Format every line of the entries below as a numbered list, omitting blank lines.

*** Data lines ***

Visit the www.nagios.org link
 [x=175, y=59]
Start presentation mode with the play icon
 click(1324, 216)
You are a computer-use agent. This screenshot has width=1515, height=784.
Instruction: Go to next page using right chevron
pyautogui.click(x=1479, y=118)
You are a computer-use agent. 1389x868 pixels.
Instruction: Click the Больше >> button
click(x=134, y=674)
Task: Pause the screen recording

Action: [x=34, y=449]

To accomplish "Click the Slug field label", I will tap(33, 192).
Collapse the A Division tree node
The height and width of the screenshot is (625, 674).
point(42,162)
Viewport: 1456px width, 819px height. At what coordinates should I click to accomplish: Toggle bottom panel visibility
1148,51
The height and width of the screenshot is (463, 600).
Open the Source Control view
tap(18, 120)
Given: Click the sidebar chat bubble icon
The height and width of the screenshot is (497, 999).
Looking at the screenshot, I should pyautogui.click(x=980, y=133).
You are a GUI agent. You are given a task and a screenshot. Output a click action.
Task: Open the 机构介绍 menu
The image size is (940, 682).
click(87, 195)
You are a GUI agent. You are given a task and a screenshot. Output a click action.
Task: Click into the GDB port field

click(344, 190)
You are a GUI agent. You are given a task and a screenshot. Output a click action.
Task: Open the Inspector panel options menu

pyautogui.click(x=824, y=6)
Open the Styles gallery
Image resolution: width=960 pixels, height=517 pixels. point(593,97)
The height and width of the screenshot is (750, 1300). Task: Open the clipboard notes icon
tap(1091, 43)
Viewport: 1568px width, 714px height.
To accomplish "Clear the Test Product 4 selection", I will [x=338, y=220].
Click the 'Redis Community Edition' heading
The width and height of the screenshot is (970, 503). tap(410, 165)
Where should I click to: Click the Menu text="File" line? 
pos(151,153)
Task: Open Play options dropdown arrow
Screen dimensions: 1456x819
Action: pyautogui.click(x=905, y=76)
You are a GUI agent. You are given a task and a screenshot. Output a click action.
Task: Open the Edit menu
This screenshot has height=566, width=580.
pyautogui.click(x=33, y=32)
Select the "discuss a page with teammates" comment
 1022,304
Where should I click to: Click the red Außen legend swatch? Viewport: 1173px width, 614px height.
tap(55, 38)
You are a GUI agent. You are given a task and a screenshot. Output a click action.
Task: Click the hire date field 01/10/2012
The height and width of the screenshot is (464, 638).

***

The completed task ->
1. Visit the www.nagios.org link
2.  [x=175, y=59]
3. Start presentation mode with the play icon
4.  click(1324, 216)
5. You are a computer-use agent. This screenshot has width=1515, height=784.
6. Instruction: Go to next page using right chevron
7. pyautogui.click(x=1479, y=118)
8. You are a computer-use agent. 1389x868 pixels.
9. Instruction: Click the Больше >> button
10. click(x=134, y=674)
11. Task: Pause the screen recording
12. Action: [x=34, y=449]
13. To accomplish "Click the Slug field label", I will tap(33, 192).
14. Collapse the A Division tree node
15. The height and width of the screenshot is (625, 674).
16. point(42,162)
17. Viewport: 1456px width, 819px height. At what coordinates should I click to accomplish: Toggle bottom panel visibility
18. 1148,51
19. The height and width of the screenshot is (463, 600).
20. Open the Source Control view
21. tap(18, 120)
22. Given: Click the sidebar chat bubble icon
23. The height and width of the screenshot is (497, 999).
24. Looking at the screenshot, I should pyautogui.click(x=980, y=133).
25. You are a GUI agent. You are given a task and a screenshot. Output a click action.
26. Task: Open the 机构介绍 menu
27. The image size is (940, 682).
28. click(87, 195)
29. You are a GUI agent. You are given a task and a screenshot. Output a click action.
30. Task: Click into the GDB port field
31. click(344, 190)
32. You are a GUI agent. You are given a task and a screenshot. Output a click action.
33. Task: Open the Inspector panel options menu
34. pyautogui.click(x=824, y=6)
35. Open the Styles gallery
36. Image resolution: width=960 pixels, height=517 pixels. point(593,97)
37. The height and width of the screenshot is (750, 1300). Task: Open the clipboard notes icon
38. tap(1091, 43)
39. Viewport: 1568px width, 714px height.
40. To accomplish "Clear the Test Product 4 selection", I will [x=338, y=220].
41. Click the 'Redis Community Edition' heading
42. The width and height of the screenshot is (970, 503). tap(410, 165)
43. Where should I click to: Click the Menu text="File" line? 
44. pos(151,153)
45. Task: Open Play options dropdown arrow
46. Screen dimensions: 1456x819
47. Action: pyautogui.click(x=905, y=76)
48. You are a GUI agent. You are given a task and a screenshot. Output a click action.
49. Task: Open the Edit menu
50. This screenshot has height=566, width=580.
51. pyautogui.click(x=33, y=32)
52. Select the "discuss a page with teammates" comment
53.  1022,304
54. Where should I click to: Click the red Außen legend swatch? Viewport: 1173px width, 614px height.
55. tap(55, 38)
56. You are a GUI agent. You are given a task and a screenshot. Output a click action.
57. Task: Click the hire date field 01/10/2012
58. The height and width of the screenshot is (464, 638).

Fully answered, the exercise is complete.